WORK TO DO
Reproduce every line of the records below word for word, leaving out the pictures.

## START DATA SUPPLIED

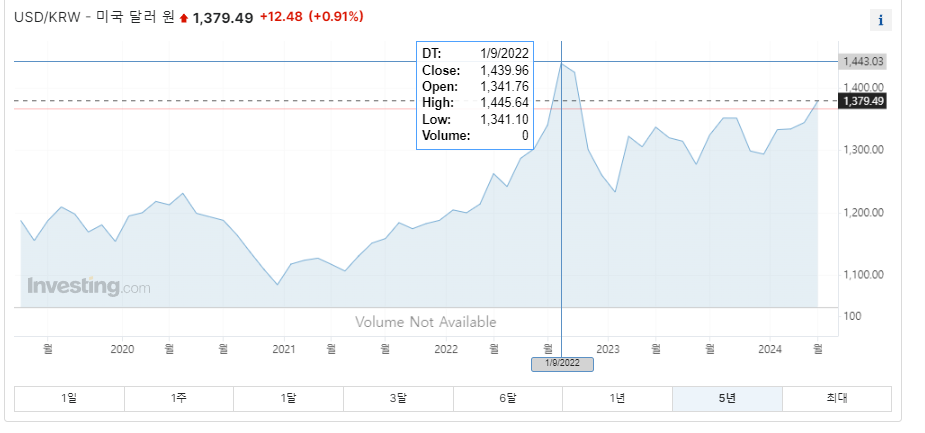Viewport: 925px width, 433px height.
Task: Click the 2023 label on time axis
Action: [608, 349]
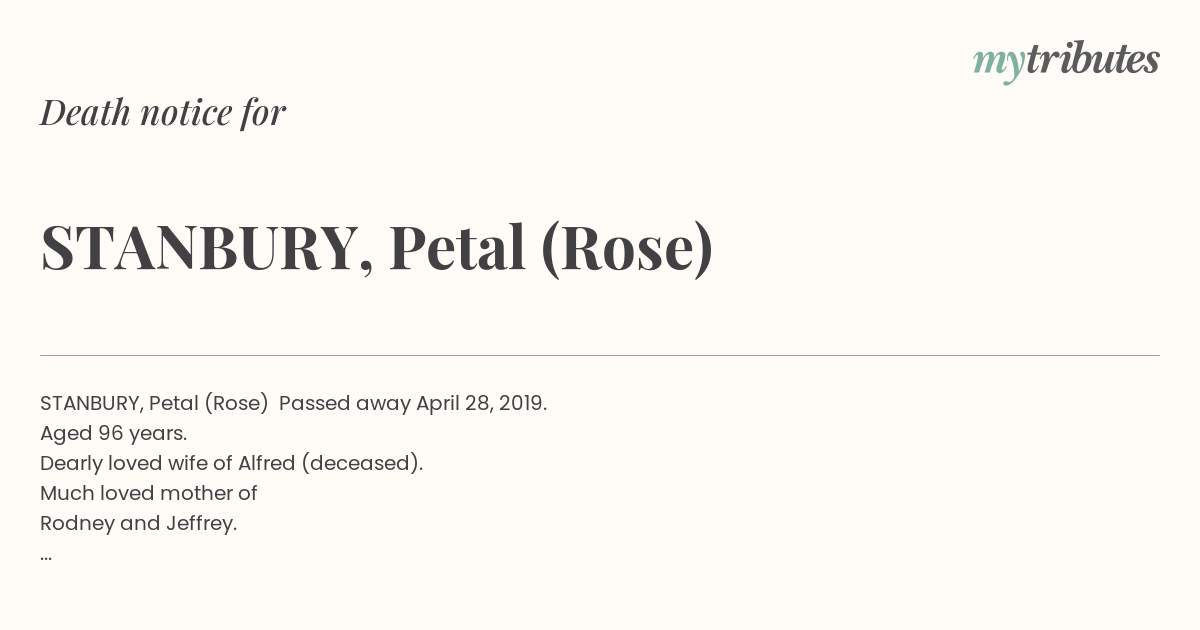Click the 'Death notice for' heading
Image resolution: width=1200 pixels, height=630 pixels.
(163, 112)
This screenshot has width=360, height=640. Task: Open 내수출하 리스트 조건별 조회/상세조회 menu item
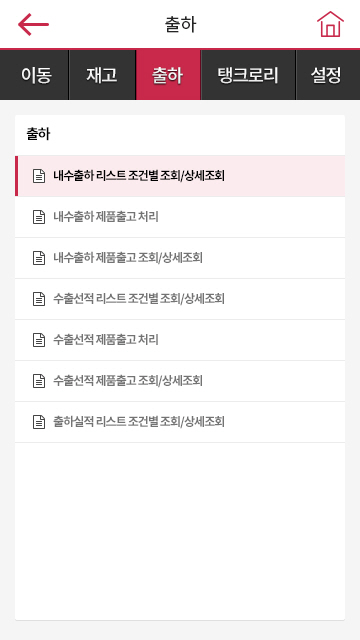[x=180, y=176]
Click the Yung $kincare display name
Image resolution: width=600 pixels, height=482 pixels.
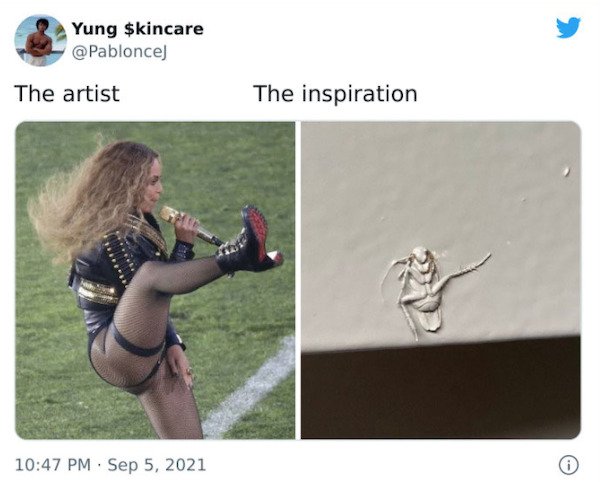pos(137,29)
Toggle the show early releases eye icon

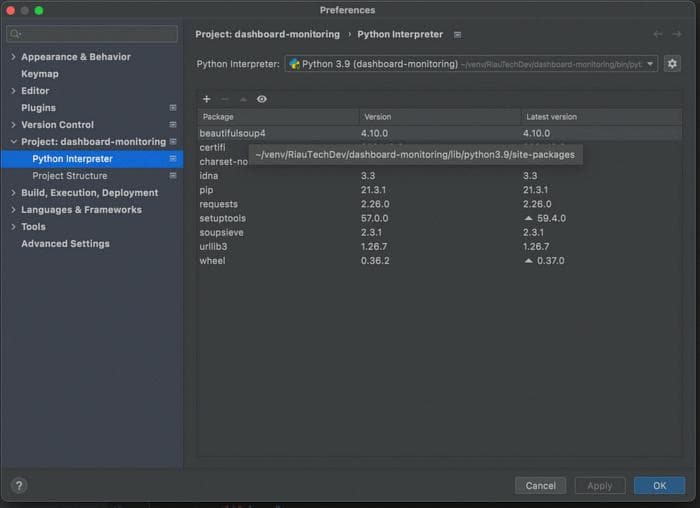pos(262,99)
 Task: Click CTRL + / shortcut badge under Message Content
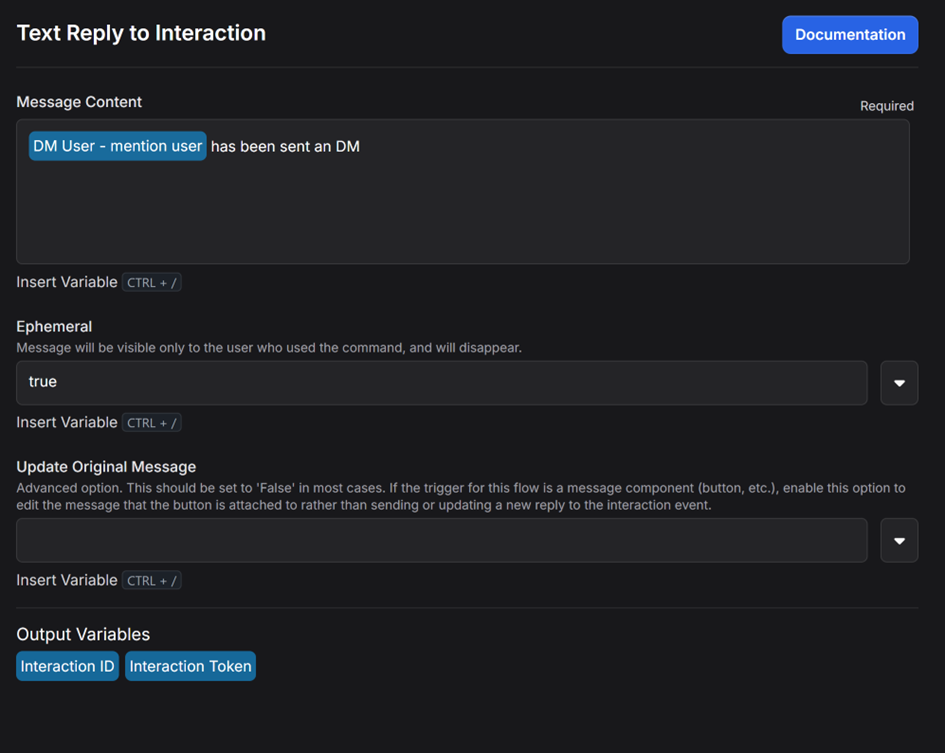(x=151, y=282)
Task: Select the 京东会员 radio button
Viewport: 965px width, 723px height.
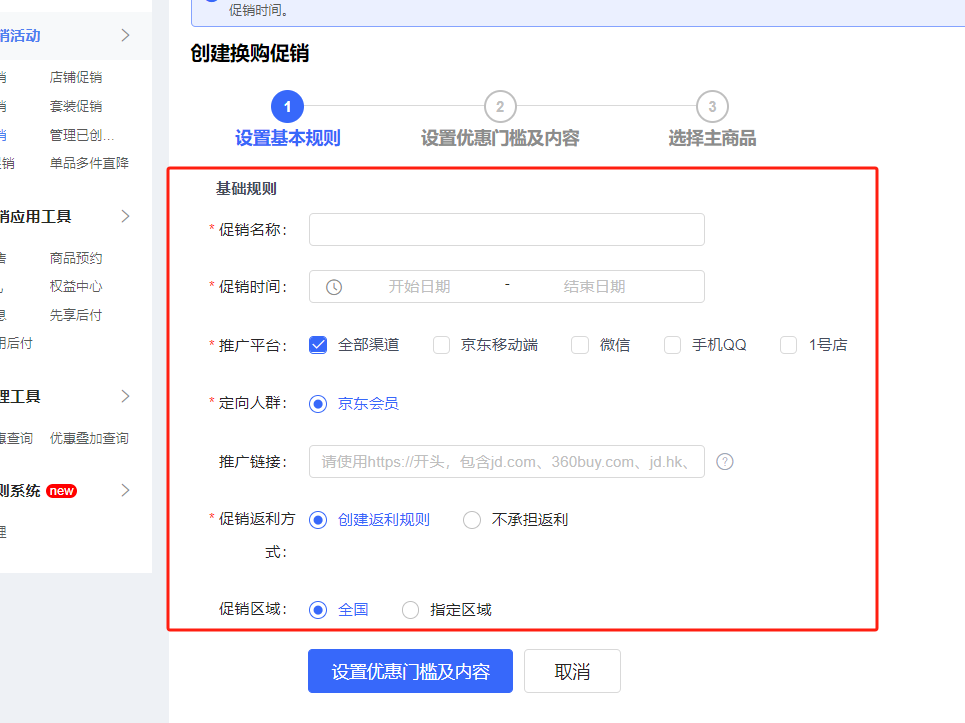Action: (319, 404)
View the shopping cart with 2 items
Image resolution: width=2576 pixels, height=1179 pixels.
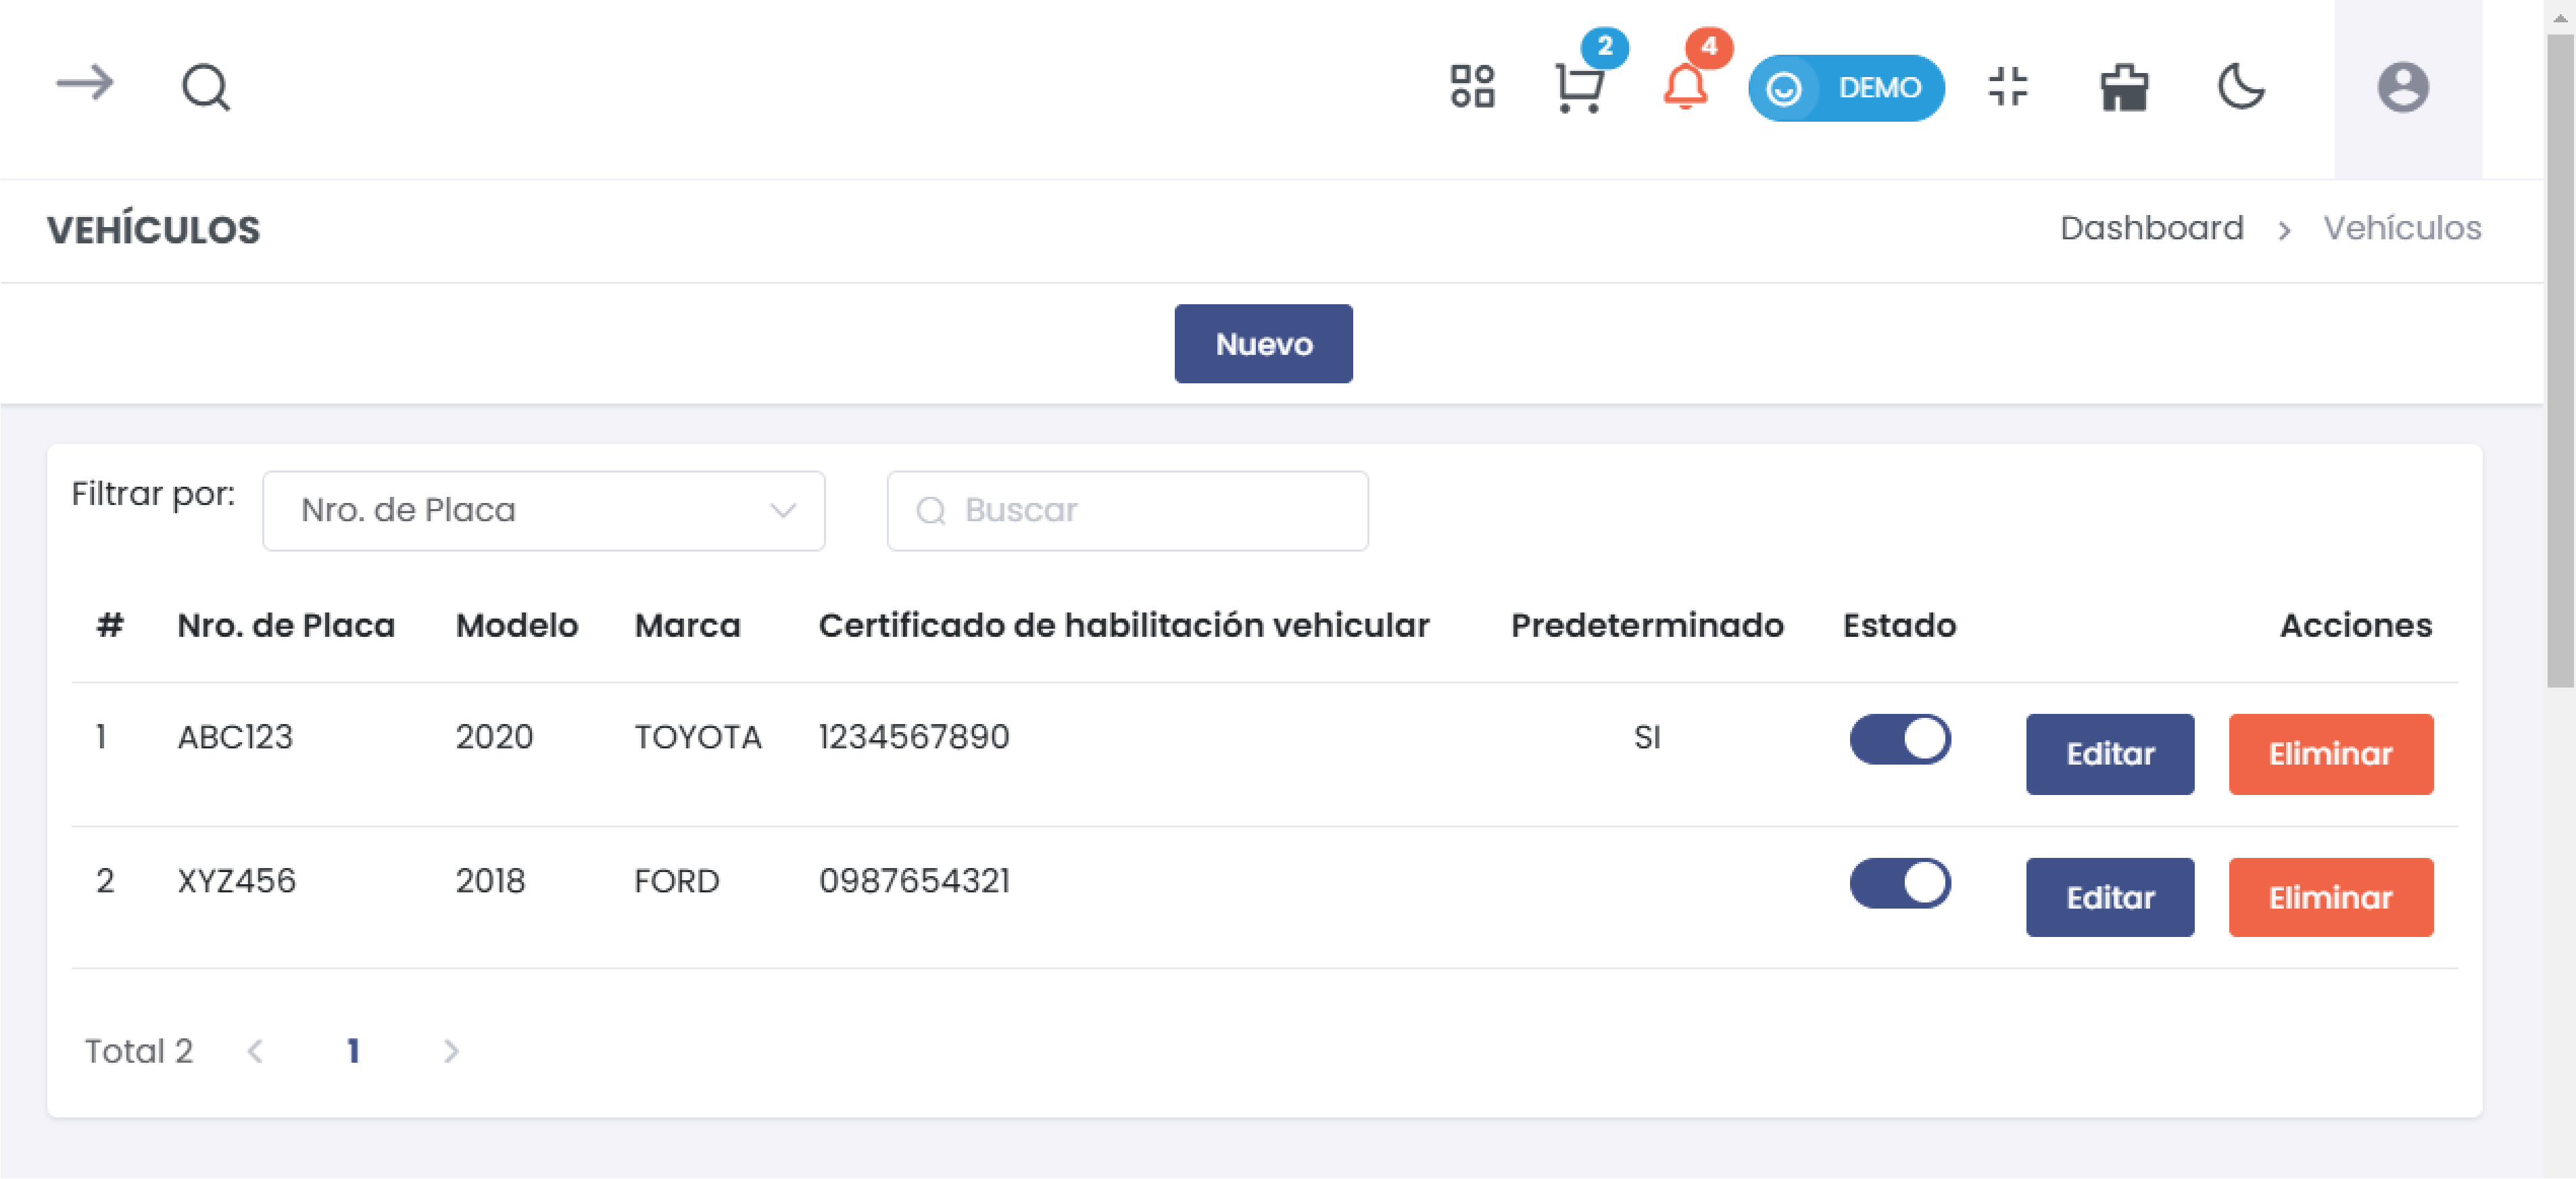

## END DATA SUPPLIED

WRITTEN ANSWER
Viewport: 925px width, 433px height.
Task: Click the 2023 label on time axis
Action: [608, 349]
Click the 'Death notice for' heading
Image resolution: width=1200 pixels, height=630 pixels.
(163, 112)
This screenshot has width=360, height=640. Task: Open 내수출하 리스트 조건별 조회/상세조회 menu item
[x=180, y=176]
Click the Yung $kincare display name
Image resolution: width=600 pixels, height=482 pixels.
pos(137,29)
Toggle the show early releases eye icon

pos(262,99)
 Task: Click CTRL + / shortcut badge under Message Content
(x=151, y=282)
Task: Select the 京东会员 radio button
Viewport: 965px width, 723px height.
Action: (319, 404)
View the shopping cart with 2 items
Image resolution: width=2576 pixels, height=1179 pixels.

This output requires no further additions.